Copyright 2011 Dreamworks SKG

★ ★ ★ ★

I have to be honest, this was not a film I was expecting to enjoy.  Usually, when the girlfriend and mother are excited about a movie, that means that it will definitely not be my cup of tea.  However, I am pleasantly surprised to report that I enjoyed this movie; I wouldn’t say it is a masterpiece as lauded by some critics, but it’s definitely an enjoyable and solid film.
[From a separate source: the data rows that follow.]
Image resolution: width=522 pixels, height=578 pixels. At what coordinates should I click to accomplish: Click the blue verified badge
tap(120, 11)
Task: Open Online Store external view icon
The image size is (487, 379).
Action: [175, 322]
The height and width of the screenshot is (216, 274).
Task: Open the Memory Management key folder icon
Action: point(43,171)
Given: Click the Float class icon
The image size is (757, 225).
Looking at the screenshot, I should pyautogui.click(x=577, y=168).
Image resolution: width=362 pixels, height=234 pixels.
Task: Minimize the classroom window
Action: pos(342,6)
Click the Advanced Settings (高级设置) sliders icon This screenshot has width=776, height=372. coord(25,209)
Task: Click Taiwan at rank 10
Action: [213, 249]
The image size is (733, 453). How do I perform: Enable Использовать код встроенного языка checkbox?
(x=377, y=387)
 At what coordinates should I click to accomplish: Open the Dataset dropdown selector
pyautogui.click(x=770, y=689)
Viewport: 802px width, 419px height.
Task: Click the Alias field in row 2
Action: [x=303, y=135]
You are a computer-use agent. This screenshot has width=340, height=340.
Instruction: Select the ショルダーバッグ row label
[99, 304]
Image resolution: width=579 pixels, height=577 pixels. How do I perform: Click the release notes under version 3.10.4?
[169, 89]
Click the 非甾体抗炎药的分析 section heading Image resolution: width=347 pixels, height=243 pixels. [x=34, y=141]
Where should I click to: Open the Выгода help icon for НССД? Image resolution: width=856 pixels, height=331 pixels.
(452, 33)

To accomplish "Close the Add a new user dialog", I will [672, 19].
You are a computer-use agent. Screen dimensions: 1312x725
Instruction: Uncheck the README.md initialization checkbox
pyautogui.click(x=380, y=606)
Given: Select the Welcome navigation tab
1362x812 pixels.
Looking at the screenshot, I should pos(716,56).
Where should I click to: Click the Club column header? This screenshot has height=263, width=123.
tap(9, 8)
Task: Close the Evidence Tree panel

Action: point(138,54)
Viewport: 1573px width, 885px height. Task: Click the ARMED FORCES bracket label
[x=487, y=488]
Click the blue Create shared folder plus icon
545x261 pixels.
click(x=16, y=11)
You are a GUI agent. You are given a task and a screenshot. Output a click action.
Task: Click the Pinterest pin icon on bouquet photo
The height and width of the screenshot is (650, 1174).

The story takes place in Jackson, Miss. in 1963, a place where racial intolerance was at an all-time high.  Many African-American women were employed as maids to white families, a job that offered little appreciation and even less pay/benefits.  Aibeleen Clark (Viola Davis) and Minnie Jackson (Octavia Spencer) have been maids, raising and feeding white children, for as long as they can remember.  Free spirited Skeeter Phelan (Emma Stone) is one of the white children that was raised by an African-American maid.  Unlike her blatantly racist “friends”, Hilly Holbrook (Bryce Dallas Howard) and Elizabeth Leefolt (Ahna O’Reilly), she doesn’t agree with Jim Crow laws and the under appreciation and maltreatment of African-Americans as a lower class.  Wanting to become a novelist, Skeeter takes a job at the local paper, but has higher aspirations of working for Harper and Row in New York.  She gets the idea about interviewing African-American maids in Jackson as a way to tell their story, while also helping her writing career.  Harper and Row are interested in the idea and Skeeter enlists the help of Aibeleen and Minny.  Through the process of writing, Skeeter learns a lot about the life these maids lead and, likewise, within the town, becomes more aware of the racial intolerance and two-sided ways of her peers.

The story has many more plot points than the brief synopsis above, and elicits a well-woven tale of history, friendship, civil action and triumph of the human spirit.  From what I hear from my girlfriend, the book is even more in depth and interesting.  Directed aptly by relative newcomer Tate Taylor and beautifully shot by seasoned veteran Stephen Goldblatt, this is a very solid film; however, the top accolades go to the cast, primarily Viola Davis and Octavia Spencer, who give some real knock out performances.

As stated at the beginning of this review, this is not the typical type of film I usually enjoy.  So, if I enjoyed it as much as I did, I’m sure it will fit the bill for anyone looking for a well-written, tightly put together drama.